▶ **Brano dell'esercizio**
◆ ◆ ◆
Brutta esperienza. Che aveva combinato?
«Non volevo altri bambini, mentre lei li desiderava. Siamo stati separati per alcuni anni, ma quella rottura ha squarciato un velo, mi ha fatto capire quanto lei desse senso a tutta la mia vita».
Com’è la seconda volta con la stessa donna?
«Si sta più attenti, si fanno meno errori. E forse si è anche più innamorati».
Insomma Fassina, lei oggi è un politico affermato, un bravo papà, un marito felice... perché ha sempre quell’aria così corrucciata?
«Non si lasci ingannare dalla fisiognomica. Qualche volta i troppi ammiccamenti nascondono brutti caratteri».
Non le chiedo a chi si riferisce. Ci racconti invece il suo tempo libero: letture, cinema, musica, sport...
«Poco di tutto, me ne manca il tempo. Qualche corsa sulla spiaggia di Nettuno quando vado a trovare i miei genitori, un libro ogni tanto. Però ho una notevole conoscenza di film per bambini. So tutto di Peppa Pig, dei suoi familiari e dei suoi amichetti».
Lei è cattolico?
«No, ma ho una grande ammirazione per la religione. È molto interessante la riflessione che la Chiesa ha portato avanti prima con Ratzinger, ora con Bergoglio».
◆ ◆ ◆
▶ **Obiettivo dell'esercizio**
Riproduci l'intervista per intero, parola per parola. Per questo lavoro l'elenco non serve.
◆ ◆ ◆
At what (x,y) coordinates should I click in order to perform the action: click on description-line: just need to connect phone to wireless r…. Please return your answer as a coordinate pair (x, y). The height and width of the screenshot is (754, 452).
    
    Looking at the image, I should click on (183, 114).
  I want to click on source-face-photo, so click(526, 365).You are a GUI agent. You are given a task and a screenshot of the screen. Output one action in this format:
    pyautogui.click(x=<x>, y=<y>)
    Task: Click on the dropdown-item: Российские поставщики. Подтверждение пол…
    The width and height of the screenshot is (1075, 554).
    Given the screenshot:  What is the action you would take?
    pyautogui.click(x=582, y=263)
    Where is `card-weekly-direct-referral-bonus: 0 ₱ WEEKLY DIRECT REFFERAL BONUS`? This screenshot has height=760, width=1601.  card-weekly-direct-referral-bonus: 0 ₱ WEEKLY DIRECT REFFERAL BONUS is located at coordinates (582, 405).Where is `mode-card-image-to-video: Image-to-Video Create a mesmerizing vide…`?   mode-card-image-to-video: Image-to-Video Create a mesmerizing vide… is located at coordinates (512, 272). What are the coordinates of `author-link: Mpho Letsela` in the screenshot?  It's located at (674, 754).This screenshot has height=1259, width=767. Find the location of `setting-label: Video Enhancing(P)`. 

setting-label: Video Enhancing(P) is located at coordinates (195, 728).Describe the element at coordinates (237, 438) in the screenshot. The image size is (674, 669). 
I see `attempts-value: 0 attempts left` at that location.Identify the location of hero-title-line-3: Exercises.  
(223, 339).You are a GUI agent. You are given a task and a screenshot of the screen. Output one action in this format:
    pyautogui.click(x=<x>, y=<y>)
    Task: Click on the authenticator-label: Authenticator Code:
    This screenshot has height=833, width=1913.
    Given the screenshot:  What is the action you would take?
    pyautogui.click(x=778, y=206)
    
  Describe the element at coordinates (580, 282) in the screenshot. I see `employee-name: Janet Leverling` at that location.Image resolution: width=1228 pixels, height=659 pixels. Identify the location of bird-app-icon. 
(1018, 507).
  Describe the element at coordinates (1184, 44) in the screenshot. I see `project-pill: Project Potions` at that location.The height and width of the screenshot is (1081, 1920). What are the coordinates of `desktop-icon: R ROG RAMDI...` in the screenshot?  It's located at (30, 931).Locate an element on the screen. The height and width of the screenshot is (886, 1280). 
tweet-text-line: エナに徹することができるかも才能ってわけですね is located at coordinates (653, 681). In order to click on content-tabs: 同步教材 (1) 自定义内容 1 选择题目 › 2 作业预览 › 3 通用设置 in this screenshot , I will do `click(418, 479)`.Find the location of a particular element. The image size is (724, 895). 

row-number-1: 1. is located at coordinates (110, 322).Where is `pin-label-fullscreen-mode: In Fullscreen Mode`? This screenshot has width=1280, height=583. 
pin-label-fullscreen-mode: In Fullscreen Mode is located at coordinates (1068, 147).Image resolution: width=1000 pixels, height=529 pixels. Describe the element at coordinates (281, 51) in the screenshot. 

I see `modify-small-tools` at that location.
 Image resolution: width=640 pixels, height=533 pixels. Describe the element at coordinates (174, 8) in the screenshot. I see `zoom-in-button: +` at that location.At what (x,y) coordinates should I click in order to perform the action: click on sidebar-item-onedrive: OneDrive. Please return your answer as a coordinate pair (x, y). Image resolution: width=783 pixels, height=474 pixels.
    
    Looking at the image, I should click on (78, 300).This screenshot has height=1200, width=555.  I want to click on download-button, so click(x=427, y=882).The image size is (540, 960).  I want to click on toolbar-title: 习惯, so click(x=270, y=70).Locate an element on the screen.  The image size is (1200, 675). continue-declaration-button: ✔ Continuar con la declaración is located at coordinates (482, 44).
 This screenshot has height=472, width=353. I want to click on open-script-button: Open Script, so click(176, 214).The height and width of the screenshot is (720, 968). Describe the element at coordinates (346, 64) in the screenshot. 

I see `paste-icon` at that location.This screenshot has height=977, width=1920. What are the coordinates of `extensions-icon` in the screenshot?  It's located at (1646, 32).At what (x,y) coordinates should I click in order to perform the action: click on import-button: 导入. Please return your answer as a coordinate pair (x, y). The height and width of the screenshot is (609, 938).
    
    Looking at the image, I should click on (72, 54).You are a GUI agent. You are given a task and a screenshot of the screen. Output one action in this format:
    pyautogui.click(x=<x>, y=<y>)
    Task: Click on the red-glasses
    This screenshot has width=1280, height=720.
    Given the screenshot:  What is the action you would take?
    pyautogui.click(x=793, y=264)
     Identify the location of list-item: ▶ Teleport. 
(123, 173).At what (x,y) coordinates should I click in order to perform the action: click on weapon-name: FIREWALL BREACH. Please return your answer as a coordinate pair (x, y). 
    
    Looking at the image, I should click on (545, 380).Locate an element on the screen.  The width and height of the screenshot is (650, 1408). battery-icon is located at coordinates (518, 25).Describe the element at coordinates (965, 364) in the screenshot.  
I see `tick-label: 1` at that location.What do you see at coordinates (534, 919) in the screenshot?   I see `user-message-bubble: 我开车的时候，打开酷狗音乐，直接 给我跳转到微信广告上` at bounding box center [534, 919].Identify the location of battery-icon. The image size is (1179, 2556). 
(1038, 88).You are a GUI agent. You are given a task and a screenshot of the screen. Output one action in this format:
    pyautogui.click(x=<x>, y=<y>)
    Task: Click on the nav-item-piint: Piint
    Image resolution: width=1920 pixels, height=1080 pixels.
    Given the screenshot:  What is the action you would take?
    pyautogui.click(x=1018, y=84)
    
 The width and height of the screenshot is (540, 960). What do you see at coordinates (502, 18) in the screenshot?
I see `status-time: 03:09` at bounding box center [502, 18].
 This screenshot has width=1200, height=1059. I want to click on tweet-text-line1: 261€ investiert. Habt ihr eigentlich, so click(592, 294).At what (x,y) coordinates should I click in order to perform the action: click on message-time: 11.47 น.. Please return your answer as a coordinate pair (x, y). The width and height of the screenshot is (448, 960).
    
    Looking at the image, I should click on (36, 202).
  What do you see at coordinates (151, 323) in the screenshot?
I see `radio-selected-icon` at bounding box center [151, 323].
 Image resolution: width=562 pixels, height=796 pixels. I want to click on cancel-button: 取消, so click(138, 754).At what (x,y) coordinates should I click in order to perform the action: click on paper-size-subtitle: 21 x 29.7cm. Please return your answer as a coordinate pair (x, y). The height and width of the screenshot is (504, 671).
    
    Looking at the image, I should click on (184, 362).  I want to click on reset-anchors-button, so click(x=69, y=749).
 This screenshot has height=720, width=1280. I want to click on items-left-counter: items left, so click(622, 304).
◆ ◆ ◆
▶ **Esercizio svolto**
Brutta esperienza. Che aveva combinato?
«Non volevo altri bambini, mentre lei li desiderava. Siamo stati separati per alcuni anni, ma quella rottura ha squarciato un velo, mi ha fatto capire quanto lei desse senso a tutta la mia vita».
Com’è la seconda volta con la stessa donna?
«Si sta più attenti, si fanno meno errori. E forse si è anche più innamorati».
Insomma Fassina, lei oggi è un politico affermato, un bravo papà, un marito felice... perché ha sempre quell’aria così corrucciata?
«Non si lasci ingannare dalla fisiognomica. Qualche volta i troppi ammiccamenti nascondono brutti caratteri».
Non le chiedo a chi si riferisce. Ci racconti invece il suo tempo libero: letture, cinema, musica, sport...
«Poco di tutto, me ne manca il tempo. Qualche corsa sulla spiaggia di Nettuno quando vado a trovare i miei genitori, un libro ogni tanto. Però ho una notevole conoscenza di film per bambini. So tutto di Peppa Pig, dei suoi familiari e dei suoi amichetti».
Lei è cattolico?
«No, ma ho una grande ammirazione per la religione. È molto interessante la riflessione che la Chiesa ha portato avanti prima con Ratzinger, ora con Bergoglio».